On peut choisir d’écrire sa vie de différentes manières. Depuis quelques temps, un peu plus de deux ans maintenant, je mène une vie sans trop de lendemain… où le bonheur s’écoule au présent, où les rencontres s’enchaînent, où les destinations défilent aussi… une vie faîte de plaisir, de voyages, de travail, de rencontres… Bien malheureux celui qui osera me dire que je travaille moins qu’avant… S’il est une différence notable entre le Canada et la France, à mon niveau, c’est la rentabilité au travail… D’un côté, on m’offrait un smic pour un travail de chef d’atelier, de l’autre, on m’offre un salaire de chef d’atelier, pour un travail de salarié…  Il n’y a pas que ça, mais cela motive l’envie de travailler... Quand on sait qu’à la fin du mois, on peut payer son loyer sans problème, qu’il nous reste encore des sous, qu’on peut se payer une journée au ski à $100 le forfait… alors on sait pourquoi on travaille…

 

Alors qu’en France, il était compliqué de joindre les deux bouts certains mois…
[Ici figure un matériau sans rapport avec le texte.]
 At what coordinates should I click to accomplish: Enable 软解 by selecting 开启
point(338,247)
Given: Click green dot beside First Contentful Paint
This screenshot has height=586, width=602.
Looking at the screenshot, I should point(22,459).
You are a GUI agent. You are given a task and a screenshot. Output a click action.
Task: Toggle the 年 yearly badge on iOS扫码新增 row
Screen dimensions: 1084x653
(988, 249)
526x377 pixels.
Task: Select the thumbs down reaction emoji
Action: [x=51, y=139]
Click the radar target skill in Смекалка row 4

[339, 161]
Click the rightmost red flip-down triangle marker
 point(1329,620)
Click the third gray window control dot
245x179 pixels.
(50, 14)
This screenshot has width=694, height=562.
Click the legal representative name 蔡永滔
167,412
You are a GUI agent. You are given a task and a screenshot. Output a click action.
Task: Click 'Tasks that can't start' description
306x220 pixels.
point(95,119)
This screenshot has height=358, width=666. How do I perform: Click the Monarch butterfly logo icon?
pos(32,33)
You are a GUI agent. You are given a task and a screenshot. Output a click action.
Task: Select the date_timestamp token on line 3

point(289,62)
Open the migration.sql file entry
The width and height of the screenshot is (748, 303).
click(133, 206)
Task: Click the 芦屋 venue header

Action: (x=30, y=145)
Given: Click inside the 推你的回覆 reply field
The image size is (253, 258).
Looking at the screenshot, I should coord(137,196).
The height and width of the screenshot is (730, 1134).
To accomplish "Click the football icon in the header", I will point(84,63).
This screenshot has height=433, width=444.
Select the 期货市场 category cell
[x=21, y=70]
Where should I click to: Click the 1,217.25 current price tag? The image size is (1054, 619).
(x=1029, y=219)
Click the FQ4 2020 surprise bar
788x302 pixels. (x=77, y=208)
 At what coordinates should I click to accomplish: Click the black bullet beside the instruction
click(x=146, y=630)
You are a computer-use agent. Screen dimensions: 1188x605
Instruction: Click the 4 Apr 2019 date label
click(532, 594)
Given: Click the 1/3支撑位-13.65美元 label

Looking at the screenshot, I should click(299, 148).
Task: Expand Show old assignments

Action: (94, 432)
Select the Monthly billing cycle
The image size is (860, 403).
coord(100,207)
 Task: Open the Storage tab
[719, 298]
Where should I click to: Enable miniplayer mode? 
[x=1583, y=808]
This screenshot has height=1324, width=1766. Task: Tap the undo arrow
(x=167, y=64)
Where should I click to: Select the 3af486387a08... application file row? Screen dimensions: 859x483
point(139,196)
Ces huit mois se sont donc écoulés très vite… trop vite… Six mois à Vancouver, il m’en reste un peu plus de trois à y passer, avant la fin de mon visa… Si je n’obtiens pas ma résidence permanente, je devrais dire au revoir à cette vie là… alors que pour la première fois depuis mon départ d’Antibes, je me sens bien quelque part…

 

Cette fichue résidence permanente… cette saloperie d’expulsion de la Croatie… c’est elle qui pourrait m’empêcher d’obtenir ce fameux sésame qui m’ouvrirait les portes d’un avenir à durée indéterminé au Canada… Je ne regrette pas d’être aller en Croatie, on a joué, on est 4 à avoir perdu… à avoir payé pour les autres…

 

Tout cela pour dire que chacun se construit sa vie, que personne n’est meilleur que son voisin et n’est capable de choisir pour l’autre… Que je ne me vois pas juger les choix de vies des uns et des autres… je peux ne pas les comprendre, mais ce n’est pas pour autant qu’ils seront moins bien que les miens… Décider de tout quitter, de tout recommencer a été une décision difficile à prendre, et je sais au plus profond de moi que mon cher cousin à guider ma réflexion d’une manière ou d’une autre.

 

A Camille, où que tu sois aujourd’hui, tu seras toujours présent dans mon voyage…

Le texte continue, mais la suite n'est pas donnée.